#### EXERCISE
Entries follow. Give back exactly the lines starting at the one containing "RULEBOOK & RESOURCES (166, 61)" and ending at the one containing "[2026 Men's King of the Hammers Long", and no other lines.

#### RECORDS SHOWN
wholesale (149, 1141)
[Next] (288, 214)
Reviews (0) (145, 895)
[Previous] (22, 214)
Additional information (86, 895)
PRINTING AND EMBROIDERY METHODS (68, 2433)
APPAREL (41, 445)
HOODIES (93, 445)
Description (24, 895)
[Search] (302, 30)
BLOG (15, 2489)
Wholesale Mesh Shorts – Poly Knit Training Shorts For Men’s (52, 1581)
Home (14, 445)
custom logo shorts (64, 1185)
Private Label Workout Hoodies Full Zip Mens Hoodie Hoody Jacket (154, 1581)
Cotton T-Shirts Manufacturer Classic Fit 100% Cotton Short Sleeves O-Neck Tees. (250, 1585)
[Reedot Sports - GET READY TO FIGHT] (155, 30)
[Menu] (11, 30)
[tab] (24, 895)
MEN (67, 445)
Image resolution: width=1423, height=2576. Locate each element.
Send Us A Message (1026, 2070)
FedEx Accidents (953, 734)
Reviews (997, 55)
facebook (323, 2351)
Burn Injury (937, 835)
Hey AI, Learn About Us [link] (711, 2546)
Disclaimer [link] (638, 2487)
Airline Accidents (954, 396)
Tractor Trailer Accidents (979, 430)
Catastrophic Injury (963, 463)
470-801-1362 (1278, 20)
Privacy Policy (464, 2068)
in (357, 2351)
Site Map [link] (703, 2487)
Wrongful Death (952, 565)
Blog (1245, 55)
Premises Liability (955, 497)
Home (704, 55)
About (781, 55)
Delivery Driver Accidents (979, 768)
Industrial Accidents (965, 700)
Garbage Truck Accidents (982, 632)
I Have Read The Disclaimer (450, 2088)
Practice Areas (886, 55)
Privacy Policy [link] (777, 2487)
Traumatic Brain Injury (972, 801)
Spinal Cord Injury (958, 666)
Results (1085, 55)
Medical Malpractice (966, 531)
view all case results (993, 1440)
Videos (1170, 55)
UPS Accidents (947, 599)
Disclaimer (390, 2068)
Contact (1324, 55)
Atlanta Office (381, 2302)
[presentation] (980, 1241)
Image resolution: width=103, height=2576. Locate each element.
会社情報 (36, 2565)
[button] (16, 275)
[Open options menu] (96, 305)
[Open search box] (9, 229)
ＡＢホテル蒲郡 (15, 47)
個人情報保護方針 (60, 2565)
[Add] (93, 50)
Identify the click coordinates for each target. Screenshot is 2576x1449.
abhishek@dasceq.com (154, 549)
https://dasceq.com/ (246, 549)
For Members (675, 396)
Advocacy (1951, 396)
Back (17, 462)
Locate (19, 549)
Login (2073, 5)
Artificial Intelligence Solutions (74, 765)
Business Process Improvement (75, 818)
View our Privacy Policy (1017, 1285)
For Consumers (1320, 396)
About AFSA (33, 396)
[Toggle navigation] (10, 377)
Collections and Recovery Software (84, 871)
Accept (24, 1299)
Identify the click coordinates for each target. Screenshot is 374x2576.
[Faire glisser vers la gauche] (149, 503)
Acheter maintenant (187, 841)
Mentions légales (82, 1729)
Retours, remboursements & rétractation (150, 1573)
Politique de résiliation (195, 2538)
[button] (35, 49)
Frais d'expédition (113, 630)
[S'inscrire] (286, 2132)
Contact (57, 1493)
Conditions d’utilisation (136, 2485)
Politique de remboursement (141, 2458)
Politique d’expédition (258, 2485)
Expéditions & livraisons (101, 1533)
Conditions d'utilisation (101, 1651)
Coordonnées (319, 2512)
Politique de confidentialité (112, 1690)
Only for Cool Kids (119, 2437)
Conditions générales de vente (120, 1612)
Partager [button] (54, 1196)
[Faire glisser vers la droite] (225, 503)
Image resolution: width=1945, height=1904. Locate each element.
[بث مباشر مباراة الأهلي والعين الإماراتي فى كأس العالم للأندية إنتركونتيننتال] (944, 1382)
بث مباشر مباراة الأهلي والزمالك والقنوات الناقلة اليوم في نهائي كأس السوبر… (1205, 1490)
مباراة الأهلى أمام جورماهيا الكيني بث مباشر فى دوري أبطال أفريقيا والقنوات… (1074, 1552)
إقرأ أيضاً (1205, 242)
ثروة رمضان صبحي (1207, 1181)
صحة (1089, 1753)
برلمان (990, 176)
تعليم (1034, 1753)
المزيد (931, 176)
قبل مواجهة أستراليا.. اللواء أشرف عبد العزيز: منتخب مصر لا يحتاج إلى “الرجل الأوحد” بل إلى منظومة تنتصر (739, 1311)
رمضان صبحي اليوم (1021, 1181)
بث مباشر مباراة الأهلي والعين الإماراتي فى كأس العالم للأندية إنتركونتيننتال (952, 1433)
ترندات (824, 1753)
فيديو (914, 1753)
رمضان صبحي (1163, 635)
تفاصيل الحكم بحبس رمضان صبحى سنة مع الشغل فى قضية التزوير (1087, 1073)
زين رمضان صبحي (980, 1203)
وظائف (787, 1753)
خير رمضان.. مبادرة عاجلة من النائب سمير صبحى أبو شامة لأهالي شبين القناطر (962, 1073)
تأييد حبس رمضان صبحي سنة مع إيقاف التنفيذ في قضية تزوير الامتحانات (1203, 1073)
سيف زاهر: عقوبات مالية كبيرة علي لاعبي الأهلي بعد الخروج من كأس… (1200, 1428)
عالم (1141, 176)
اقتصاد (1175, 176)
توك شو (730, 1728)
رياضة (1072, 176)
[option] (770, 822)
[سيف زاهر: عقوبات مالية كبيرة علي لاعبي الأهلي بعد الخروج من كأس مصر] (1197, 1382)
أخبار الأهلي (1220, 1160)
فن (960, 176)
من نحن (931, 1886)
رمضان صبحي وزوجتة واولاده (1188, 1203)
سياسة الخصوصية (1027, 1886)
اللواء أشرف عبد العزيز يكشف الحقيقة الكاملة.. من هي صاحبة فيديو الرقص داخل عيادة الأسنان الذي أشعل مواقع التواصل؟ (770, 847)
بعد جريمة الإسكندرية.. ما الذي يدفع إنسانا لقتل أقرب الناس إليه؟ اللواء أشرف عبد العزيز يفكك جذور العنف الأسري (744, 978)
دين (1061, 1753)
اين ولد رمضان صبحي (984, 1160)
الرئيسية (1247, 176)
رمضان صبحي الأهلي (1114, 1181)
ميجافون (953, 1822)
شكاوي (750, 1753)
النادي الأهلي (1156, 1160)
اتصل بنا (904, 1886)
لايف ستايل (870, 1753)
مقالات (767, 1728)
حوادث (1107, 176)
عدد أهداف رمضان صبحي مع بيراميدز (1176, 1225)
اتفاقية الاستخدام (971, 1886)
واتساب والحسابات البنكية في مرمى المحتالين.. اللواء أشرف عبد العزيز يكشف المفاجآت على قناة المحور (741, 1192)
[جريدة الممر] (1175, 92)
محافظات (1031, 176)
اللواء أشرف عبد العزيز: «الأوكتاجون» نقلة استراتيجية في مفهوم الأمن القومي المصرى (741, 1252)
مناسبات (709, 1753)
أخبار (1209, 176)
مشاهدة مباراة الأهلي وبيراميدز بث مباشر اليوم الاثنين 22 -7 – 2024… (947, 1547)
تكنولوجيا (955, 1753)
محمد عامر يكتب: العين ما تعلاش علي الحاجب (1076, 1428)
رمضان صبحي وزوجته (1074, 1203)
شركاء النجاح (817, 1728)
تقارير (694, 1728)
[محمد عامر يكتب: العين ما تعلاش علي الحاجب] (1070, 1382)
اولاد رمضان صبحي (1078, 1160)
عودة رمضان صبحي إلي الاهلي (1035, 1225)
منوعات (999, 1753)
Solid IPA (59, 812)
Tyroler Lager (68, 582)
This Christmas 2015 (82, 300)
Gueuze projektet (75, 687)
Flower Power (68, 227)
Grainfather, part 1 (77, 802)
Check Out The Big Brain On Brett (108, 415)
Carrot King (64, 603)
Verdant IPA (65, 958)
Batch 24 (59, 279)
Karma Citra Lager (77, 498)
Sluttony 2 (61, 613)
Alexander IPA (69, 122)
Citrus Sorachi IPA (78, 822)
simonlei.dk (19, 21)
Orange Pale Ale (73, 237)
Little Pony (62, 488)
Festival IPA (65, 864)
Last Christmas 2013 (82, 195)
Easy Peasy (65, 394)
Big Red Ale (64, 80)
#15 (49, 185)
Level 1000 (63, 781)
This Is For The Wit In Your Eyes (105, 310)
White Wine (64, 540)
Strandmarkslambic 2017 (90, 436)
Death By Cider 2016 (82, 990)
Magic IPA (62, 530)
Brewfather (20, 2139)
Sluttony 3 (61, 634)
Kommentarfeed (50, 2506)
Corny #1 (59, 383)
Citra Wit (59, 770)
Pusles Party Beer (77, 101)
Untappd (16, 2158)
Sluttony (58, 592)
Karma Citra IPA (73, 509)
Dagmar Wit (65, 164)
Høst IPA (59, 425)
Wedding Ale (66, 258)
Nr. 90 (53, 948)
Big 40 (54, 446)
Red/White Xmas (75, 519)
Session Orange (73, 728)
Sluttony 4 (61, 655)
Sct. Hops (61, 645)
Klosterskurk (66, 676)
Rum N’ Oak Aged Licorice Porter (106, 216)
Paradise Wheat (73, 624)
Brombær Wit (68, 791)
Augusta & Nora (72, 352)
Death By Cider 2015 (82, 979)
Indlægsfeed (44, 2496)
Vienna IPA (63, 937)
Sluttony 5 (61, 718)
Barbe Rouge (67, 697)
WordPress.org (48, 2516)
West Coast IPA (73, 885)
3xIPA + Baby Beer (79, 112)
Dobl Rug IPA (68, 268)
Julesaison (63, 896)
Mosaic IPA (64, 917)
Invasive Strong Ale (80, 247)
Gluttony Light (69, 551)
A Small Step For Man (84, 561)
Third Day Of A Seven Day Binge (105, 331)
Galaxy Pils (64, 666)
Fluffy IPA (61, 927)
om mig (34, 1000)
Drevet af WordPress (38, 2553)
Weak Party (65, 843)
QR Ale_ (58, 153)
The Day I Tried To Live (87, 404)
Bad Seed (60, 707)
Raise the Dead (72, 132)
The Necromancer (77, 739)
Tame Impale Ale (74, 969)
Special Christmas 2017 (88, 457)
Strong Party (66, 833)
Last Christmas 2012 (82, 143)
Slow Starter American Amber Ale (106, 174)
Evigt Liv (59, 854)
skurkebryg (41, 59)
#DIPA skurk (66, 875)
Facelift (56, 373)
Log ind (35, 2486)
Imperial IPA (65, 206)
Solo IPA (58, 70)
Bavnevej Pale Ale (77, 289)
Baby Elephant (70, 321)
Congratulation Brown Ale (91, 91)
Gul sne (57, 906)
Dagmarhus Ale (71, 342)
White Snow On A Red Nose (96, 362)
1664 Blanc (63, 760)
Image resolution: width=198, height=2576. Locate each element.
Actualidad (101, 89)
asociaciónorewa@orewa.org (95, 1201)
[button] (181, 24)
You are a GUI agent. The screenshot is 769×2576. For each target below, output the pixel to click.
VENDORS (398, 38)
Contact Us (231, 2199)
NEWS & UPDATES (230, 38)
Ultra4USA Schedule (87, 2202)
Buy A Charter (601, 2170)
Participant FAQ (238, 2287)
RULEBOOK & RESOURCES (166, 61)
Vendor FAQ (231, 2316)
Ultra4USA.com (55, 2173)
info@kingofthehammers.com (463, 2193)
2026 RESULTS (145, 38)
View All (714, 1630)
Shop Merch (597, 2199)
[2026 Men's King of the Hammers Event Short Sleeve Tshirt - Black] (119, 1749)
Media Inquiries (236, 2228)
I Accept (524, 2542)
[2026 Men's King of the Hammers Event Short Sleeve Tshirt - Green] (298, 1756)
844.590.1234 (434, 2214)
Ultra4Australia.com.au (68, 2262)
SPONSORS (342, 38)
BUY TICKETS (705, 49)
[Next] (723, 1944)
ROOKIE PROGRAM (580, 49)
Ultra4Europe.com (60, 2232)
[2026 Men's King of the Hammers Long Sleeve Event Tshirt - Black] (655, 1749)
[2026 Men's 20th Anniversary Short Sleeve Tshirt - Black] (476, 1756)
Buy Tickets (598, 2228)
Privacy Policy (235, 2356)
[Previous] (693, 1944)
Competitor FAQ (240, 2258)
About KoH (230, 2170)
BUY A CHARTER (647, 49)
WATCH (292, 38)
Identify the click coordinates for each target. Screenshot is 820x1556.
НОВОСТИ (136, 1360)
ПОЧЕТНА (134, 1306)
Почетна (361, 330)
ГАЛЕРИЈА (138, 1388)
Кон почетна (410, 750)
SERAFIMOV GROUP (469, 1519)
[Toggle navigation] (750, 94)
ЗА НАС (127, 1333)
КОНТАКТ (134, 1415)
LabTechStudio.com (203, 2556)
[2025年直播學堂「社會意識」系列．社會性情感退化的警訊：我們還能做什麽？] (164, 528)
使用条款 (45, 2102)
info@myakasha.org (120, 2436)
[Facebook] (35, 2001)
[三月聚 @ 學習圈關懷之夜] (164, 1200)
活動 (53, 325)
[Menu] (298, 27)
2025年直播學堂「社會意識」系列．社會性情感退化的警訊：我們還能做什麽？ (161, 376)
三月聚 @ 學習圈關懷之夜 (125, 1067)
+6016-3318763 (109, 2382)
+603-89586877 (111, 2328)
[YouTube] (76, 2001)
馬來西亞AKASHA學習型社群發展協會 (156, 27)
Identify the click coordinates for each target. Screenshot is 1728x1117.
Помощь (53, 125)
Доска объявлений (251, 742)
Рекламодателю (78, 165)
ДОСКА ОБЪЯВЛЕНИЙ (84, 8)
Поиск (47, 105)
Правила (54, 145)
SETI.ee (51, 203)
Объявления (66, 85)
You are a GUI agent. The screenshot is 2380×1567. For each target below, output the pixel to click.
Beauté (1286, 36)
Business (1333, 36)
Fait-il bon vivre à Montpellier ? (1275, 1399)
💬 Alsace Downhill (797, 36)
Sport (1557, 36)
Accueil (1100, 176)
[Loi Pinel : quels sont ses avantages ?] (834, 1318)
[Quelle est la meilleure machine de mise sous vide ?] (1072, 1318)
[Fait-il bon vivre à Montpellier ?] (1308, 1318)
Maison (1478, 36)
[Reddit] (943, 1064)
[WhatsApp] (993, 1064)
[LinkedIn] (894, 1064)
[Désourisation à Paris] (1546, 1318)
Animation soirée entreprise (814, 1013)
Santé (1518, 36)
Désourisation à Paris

#### EXERCISE OUTPUT
RULEBOOK & RESOURCES (166, 61)
Vendor FAQ (231, 2316)
Ultra4USA.com (55, 2173)
info@kingofthehammers.com (463, 2193)
2026 RESULTS (145, 38)
View All (714, 1630)
Shop Merch (597, 2199)
[2026 Men's King of the Hammers Event Short Sleeve Tshirt - Black] (119, 1749)
Media Inquiries (236, 2228)
I Accept (524, 2542)
[2026 Men's King of the Hammers Event Short Sleeve Tshirt - Green] (298, 1756)
844.590.1234 (434, 2214)
Ultra4Australia.com.au (68, 2262)
SPONSORS (342, 38)
BUY TICKETS (705, 49)
[Next] (723, 1944)
ROOKIE PROGRAM (580, 49)
Ultra4Europe.com (60, 2232)
[2026 Men's King of the Hammers Long Sleeve Event Tshirt - Black] (655, 1749)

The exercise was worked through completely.